Before its gates slammed shut in 1983, Gorongosa was Mozambique's showpiece. Mary Parker, a Zimbabwean writer, has fond memories of her visit there before the war. "I could have leaned out of the car and picked up a lion cub," she says.
But not anymore. The park lies bare, 90 percent of its wildlife gone, its trees burned for fuel. The 3,000 elephants have dropped to fewer than 200. The 6,000 hippos have dwindled to 200.
But despite the depressing statistics, authorities say Gorongosa will revive. And as they point out, the news could have been much worse: "When we first started counting, we believed some species were extinct," says Simon Anstey of the World Conservation Union, which is helping rehabilitate the park. "It's now fairly clear nothing is extinct. There are just very few of them."
What Gorongosa lacks in wildlife it makes up in people. During the war, control of the park shifted between government troops and guerrillas. Camp followers stayed on when the war ended. Their children, who run out of the mud and thatch huts to wave at passersby, were born here. Adding to the settlers are thousands of refugees returning home after the war. They trickle daily into the park in search of food and building materials.
Persuading everyone to move out of the park will be difficult, as will finding new homes for them, but authorities know they must succeed before the settlers destroy what is left of the park.
As Zolho passes a river bank, he looks at the desolate, deforested slopes and the eroded, barren land caused by too many human settlements. He shakes his head in dismay.
Because Zohlo suspected the villagers of poaching, he opened a ranger post in the former guerrilla headquarters on the northern boundary. But often, rangers are no match for the poachers.
"Most of the poachers are armed with AK-47 machine guns," says Zolho, while he says his guards have only antiquated revolvers to protect the animals.

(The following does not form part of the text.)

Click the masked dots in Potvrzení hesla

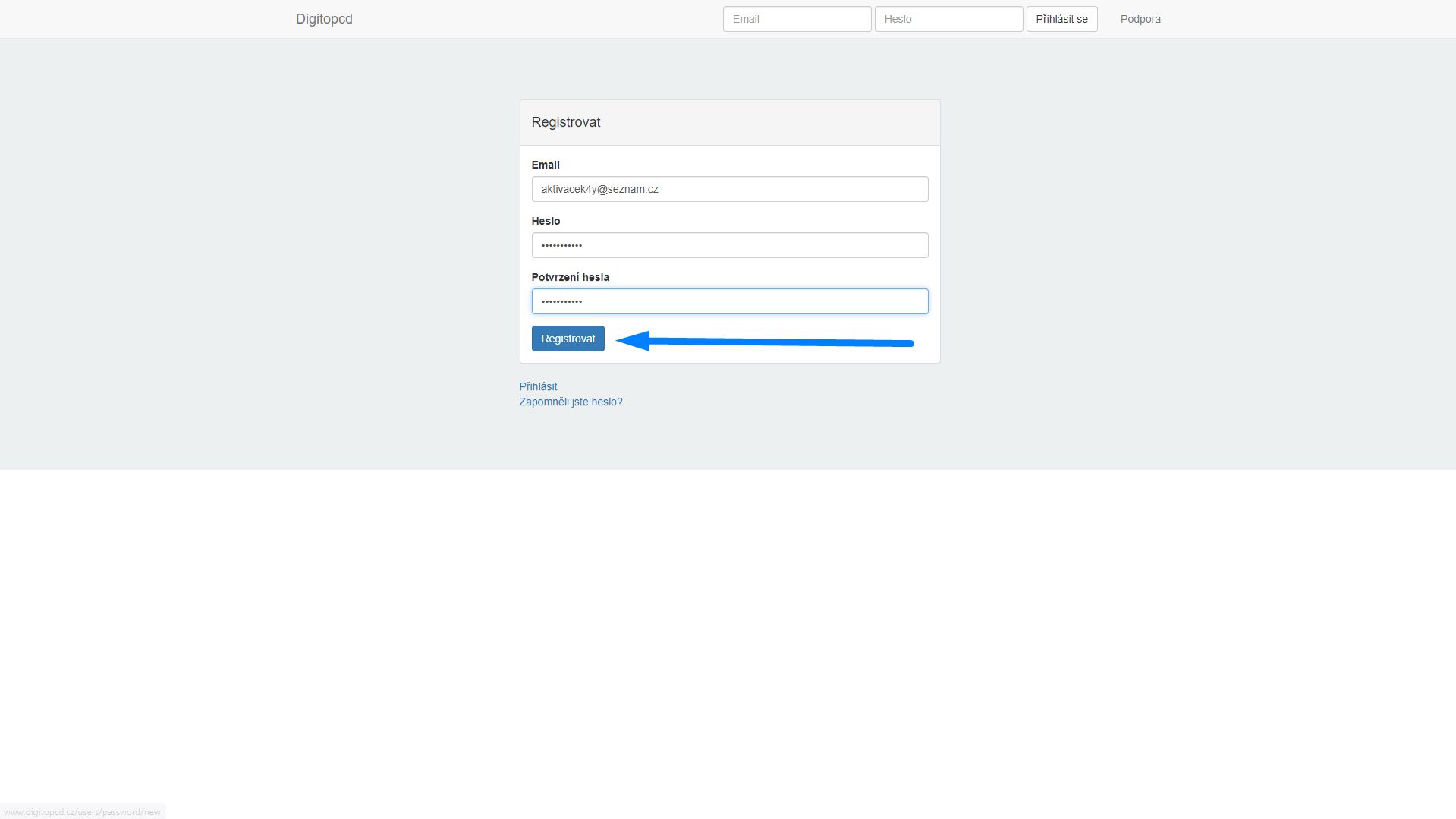pos(561,301)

While Gorongosa may be devastated, experts say it will regenerate because it's being rescued in time. A $6-million project, funded by the African Development Bank, was launched this year to rehabilitate Gorongosa and neighboring areas, which experts consider one of southern Africa's most biologically diverse regions. "I feel a lot more optimistic about it now than I did in 1993, when we first started," Mr. Anstey says.
The project is set to be completed five years from now, but the wildlife may take up to 20 years to return to previous levels. For the time being, visitors will see crumbling walls, war graffiti, and rubble, rather than scenic vistas and green hills. And the main camp will remain as is, a reminder of what war can do.
But someday the elephants and the hippos will be back, and perhaps visitors will be close enough to lean out of their cars and touch the lion cubs again.